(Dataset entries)
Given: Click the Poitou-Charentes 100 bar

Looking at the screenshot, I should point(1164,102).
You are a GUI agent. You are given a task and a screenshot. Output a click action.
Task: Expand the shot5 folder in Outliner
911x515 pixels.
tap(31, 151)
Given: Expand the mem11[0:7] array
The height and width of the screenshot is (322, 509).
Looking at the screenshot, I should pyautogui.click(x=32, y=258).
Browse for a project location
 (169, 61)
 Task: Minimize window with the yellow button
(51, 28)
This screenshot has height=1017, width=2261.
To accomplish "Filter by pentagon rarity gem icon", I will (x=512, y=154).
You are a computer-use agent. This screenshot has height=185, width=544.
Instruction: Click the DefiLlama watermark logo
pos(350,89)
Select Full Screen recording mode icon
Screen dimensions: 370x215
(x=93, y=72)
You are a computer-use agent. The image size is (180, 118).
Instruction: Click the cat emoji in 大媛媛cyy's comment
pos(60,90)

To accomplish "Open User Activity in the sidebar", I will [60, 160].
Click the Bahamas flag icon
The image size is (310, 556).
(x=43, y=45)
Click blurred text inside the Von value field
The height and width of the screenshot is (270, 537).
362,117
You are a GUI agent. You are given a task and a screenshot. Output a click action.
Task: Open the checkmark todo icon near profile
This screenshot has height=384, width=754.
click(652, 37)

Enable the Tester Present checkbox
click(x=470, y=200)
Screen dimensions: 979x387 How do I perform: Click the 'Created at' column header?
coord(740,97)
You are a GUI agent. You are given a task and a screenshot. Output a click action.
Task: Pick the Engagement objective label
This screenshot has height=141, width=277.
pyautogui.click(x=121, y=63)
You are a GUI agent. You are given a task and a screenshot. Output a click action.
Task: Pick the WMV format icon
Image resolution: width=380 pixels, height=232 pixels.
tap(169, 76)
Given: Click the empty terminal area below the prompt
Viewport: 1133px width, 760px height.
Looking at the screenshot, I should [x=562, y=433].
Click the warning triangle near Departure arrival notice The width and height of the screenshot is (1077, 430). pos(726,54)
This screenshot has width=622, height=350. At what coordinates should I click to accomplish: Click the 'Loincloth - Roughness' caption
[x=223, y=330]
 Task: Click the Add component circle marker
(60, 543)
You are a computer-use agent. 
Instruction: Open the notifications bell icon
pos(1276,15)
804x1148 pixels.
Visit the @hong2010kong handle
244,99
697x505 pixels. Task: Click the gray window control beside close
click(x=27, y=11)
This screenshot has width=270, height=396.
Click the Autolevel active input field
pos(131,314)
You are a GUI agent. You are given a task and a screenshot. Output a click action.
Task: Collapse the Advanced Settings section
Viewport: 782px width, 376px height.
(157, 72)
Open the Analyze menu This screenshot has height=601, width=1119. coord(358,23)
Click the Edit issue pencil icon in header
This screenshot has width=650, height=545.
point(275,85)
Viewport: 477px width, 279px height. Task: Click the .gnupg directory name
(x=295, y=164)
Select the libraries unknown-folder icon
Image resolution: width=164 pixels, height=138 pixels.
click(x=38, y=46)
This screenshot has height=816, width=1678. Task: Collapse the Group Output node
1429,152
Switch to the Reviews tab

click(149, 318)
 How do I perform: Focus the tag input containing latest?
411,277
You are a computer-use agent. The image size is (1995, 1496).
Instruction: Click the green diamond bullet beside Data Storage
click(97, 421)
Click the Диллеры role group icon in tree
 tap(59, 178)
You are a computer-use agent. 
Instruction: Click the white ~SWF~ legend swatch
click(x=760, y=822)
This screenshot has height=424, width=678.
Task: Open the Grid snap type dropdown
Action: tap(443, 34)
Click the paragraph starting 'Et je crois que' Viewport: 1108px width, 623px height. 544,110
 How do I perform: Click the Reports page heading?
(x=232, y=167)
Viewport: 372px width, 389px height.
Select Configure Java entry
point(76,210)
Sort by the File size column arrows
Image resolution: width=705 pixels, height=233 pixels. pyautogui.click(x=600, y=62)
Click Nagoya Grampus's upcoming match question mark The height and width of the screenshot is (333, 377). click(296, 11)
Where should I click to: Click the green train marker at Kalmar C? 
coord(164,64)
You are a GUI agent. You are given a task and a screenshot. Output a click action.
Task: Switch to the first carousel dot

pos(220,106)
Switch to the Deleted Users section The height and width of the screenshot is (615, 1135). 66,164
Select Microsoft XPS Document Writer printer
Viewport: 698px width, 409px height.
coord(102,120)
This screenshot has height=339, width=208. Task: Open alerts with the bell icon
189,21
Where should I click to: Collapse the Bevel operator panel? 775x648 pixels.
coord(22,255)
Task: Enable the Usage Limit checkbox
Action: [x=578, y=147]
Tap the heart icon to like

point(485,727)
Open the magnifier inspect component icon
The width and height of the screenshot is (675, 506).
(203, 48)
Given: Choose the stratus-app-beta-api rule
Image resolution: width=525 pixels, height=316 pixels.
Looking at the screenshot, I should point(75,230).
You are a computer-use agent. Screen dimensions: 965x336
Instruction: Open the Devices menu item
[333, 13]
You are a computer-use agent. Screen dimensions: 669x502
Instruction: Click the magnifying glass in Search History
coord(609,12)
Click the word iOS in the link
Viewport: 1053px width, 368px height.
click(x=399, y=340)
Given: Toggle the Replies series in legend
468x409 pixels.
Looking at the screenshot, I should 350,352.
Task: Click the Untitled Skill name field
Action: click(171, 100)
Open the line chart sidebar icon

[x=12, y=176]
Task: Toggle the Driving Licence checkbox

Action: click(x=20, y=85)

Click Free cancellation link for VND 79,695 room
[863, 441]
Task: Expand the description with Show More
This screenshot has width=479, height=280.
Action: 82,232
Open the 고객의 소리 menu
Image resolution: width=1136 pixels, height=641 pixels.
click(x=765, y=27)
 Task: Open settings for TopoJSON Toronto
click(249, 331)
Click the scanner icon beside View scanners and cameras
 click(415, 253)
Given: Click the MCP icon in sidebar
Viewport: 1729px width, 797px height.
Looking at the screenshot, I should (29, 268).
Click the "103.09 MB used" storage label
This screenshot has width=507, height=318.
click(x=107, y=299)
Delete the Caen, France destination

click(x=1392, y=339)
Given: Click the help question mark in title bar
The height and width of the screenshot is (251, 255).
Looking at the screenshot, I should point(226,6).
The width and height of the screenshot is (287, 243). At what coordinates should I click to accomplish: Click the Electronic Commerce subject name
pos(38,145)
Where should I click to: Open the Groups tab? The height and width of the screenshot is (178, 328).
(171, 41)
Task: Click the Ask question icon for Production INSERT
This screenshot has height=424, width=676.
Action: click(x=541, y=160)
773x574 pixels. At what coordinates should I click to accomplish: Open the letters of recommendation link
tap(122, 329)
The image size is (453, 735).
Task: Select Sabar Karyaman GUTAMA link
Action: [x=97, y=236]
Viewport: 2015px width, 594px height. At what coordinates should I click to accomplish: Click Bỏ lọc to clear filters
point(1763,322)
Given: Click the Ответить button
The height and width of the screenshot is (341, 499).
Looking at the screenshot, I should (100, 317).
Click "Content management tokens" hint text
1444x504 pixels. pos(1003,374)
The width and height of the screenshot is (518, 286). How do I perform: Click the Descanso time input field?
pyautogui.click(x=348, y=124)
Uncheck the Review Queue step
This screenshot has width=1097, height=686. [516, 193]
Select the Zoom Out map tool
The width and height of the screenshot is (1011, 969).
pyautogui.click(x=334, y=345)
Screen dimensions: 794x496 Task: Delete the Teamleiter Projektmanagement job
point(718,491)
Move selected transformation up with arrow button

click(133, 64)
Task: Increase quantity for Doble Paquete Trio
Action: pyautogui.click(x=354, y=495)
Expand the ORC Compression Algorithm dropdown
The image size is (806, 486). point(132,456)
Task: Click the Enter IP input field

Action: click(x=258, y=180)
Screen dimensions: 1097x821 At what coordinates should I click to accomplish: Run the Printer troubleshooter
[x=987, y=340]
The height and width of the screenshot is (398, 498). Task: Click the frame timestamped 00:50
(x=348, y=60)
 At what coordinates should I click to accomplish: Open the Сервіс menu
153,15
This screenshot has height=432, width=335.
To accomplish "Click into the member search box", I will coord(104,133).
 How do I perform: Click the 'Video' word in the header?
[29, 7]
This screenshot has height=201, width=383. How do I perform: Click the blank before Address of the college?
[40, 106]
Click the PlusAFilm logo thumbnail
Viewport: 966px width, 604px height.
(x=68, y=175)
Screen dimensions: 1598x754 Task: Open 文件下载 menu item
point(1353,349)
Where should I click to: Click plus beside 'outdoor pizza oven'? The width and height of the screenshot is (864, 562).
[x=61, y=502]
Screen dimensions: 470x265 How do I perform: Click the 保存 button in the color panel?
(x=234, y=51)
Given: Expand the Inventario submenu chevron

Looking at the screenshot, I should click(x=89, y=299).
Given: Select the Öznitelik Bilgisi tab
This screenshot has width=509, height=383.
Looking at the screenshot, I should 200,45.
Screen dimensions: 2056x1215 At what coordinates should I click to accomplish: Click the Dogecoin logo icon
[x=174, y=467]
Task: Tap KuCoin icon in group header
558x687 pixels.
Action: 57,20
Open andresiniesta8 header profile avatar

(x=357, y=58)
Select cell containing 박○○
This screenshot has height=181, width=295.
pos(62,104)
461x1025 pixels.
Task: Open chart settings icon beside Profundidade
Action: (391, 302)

§ **EXERCISE BRIEF**:
Your task is to find each line in the entries that contains the string "will" and copy it.

§ **YOUR SOLUTION**:
To accomplish "Filter by pentagon rarity gem icon", I will (x=512, y=154).
To accomplish "Open User Activity in the sidebar", I will [60, 160].
To accomplish "Click into the member search box", I will coord(104,133).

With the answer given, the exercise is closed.